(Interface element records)
[Start]
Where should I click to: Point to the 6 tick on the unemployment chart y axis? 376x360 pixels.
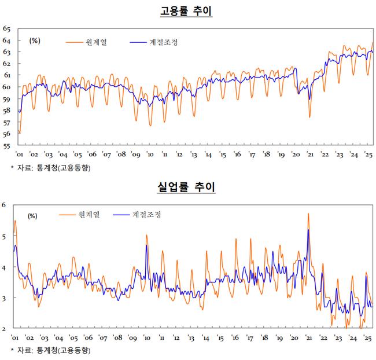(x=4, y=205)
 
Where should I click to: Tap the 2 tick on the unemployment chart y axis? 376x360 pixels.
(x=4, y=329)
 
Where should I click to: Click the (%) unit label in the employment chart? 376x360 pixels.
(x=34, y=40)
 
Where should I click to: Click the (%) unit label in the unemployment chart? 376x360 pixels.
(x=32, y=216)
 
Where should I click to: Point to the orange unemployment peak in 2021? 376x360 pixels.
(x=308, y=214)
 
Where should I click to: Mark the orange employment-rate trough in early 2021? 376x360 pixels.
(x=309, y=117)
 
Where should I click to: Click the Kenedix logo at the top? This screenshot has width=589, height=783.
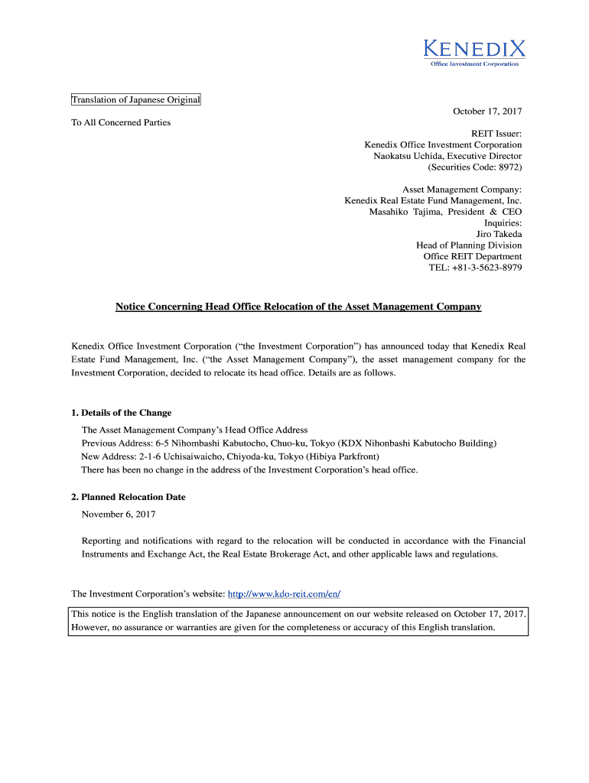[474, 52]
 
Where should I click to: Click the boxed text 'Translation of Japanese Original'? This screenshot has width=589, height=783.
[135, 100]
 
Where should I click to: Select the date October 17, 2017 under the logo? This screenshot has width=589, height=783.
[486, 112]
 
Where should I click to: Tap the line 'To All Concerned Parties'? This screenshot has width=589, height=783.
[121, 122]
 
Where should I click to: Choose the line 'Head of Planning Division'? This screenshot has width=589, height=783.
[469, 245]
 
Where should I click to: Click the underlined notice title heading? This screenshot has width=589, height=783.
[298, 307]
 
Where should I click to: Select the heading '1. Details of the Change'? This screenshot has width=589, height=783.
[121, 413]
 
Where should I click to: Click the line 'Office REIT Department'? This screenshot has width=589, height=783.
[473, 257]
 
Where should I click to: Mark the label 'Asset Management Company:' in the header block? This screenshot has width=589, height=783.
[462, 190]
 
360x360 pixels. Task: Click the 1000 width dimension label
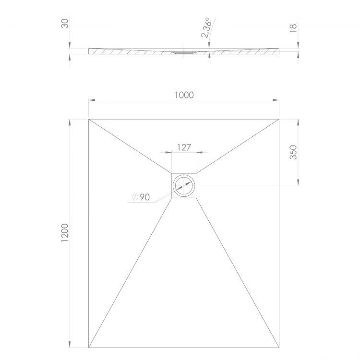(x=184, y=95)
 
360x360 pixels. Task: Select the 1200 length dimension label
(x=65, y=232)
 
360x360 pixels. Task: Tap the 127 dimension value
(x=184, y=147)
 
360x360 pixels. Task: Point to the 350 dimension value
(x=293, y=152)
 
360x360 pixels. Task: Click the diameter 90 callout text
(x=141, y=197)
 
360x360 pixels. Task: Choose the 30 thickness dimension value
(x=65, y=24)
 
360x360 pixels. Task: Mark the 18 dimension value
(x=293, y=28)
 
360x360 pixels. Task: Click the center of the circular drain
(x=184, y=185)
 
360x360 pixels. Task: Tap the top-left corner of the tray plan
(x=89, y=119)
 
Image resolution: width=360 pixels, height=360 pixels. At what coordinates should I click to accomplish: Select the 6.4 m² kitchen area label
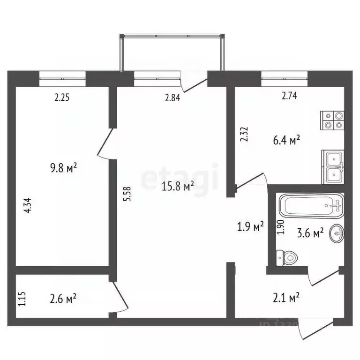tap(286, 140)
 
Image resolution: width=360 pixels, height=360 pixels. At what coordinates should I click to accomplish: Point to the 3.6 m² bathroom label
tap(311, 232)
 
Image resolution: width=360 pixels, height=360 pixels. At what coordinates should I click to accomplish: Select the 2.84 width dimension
[End]
Retype the lines of the listing above, from the line containing "360x360 pixels. Task: Tap the 127" through the line containing "(x=141, y=197)", without any change.

360x360 pixels. Task: Tap the 127 dimension value
(x=184, y=147)
 
360x360 pixels. Task: Point to the 350 dimension value
(x=293, y=152)
 
360x360 pixels. Task: Click the diameter 90 callout text
(x=141, y=197)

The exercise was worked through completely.